Lady Harman became aware of Snagsby's arm and his steady well-trained breathing beside her as, tenderly almost but with a regretful disapproval, he removed her plate....
--8
If Lady Harman had failed to remark at the time the deep impression her words had made upon her hearers, she would have learnt it later from the extraordinary wrath in which Sir Isaac, as soon as his guests had departed, visited her. He was so angry he broke the seal of silence he had set upon his lips. He came raging into the pink bedroom through the paper-covered door as if they were back upon their old intimate footing.
He brought a flavour of cigars and manly refreshment with him, his shirt front was a little splashed and crumpled and his white face was variegated with flushed patches.
"What ever d'you mean," he cried, "by making a fool of me in front of those fellers?... What's my business got to do with you?"
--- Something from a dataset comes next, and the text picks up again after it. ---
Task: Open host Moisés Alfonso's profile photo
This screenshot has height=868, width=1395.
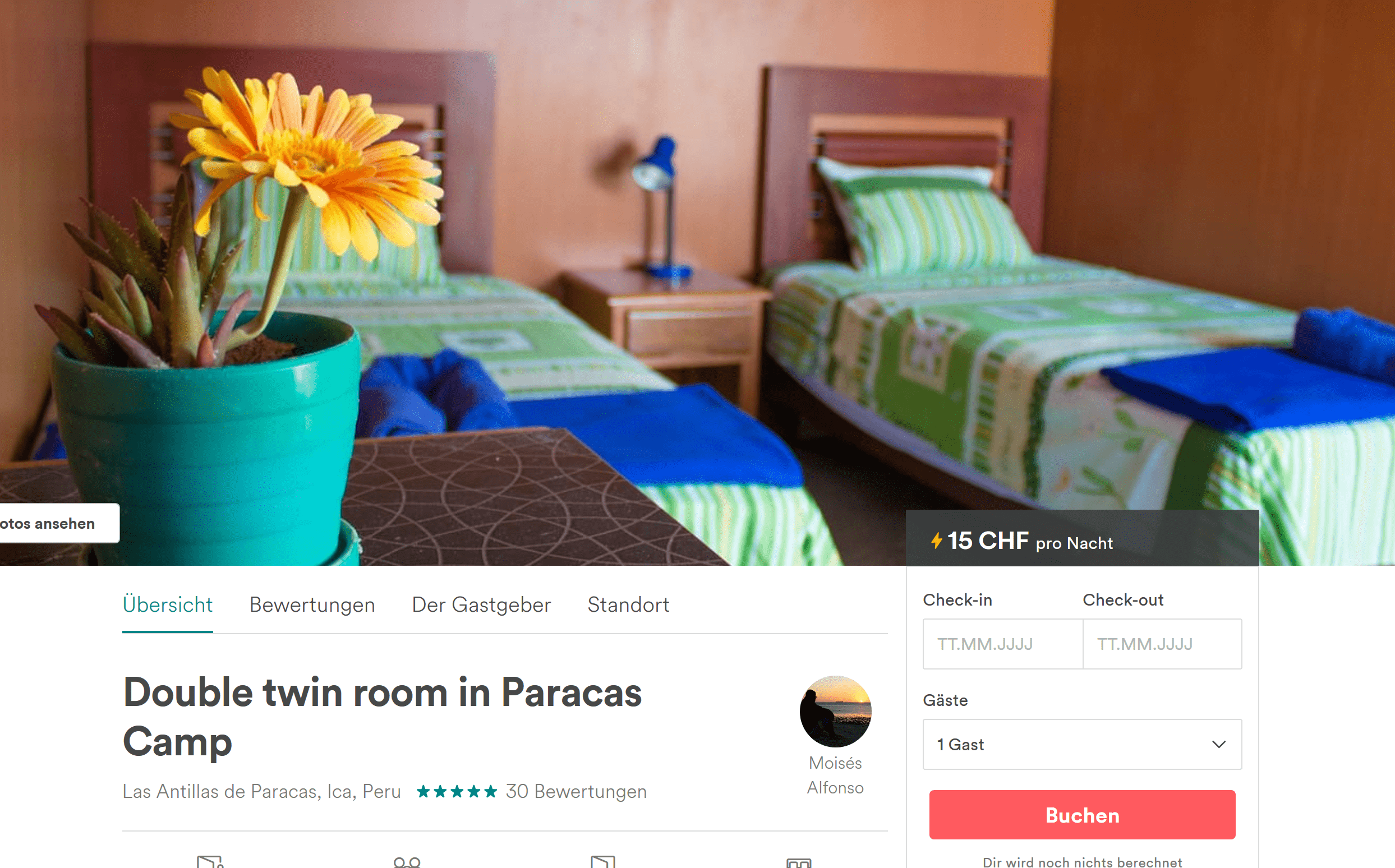Action: pyautogui.click(x=835, y=710)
Lady Harman was too unready for a reply.
"I ask you what's my business got to do with you? It's _my_ affair, _my_ side. You got no more right to go shoving your spoke into that than--anything. See? What do _you_ know of the rights and wrongs of business? How can _you_ tell what's right and what isn't right? And the things you came out with--the things you came out with! Why Charterson--after you'd gone Charterson said, she doesn't know, she can't know what she's talking about! A decent woman! a _lady_! talking of driving girls on the street. You ought to be ashamed of yourself! You aren't fit to show your face.... It's these d.a.m.ned papers and pamphlets, all this blear-eyed stuff, these decadent novels and things putting narsty thoughts, _narsty dirty_ thoughts into decent women's heads. It ought to be rammed back down their throats, it ought to be put a stop to!"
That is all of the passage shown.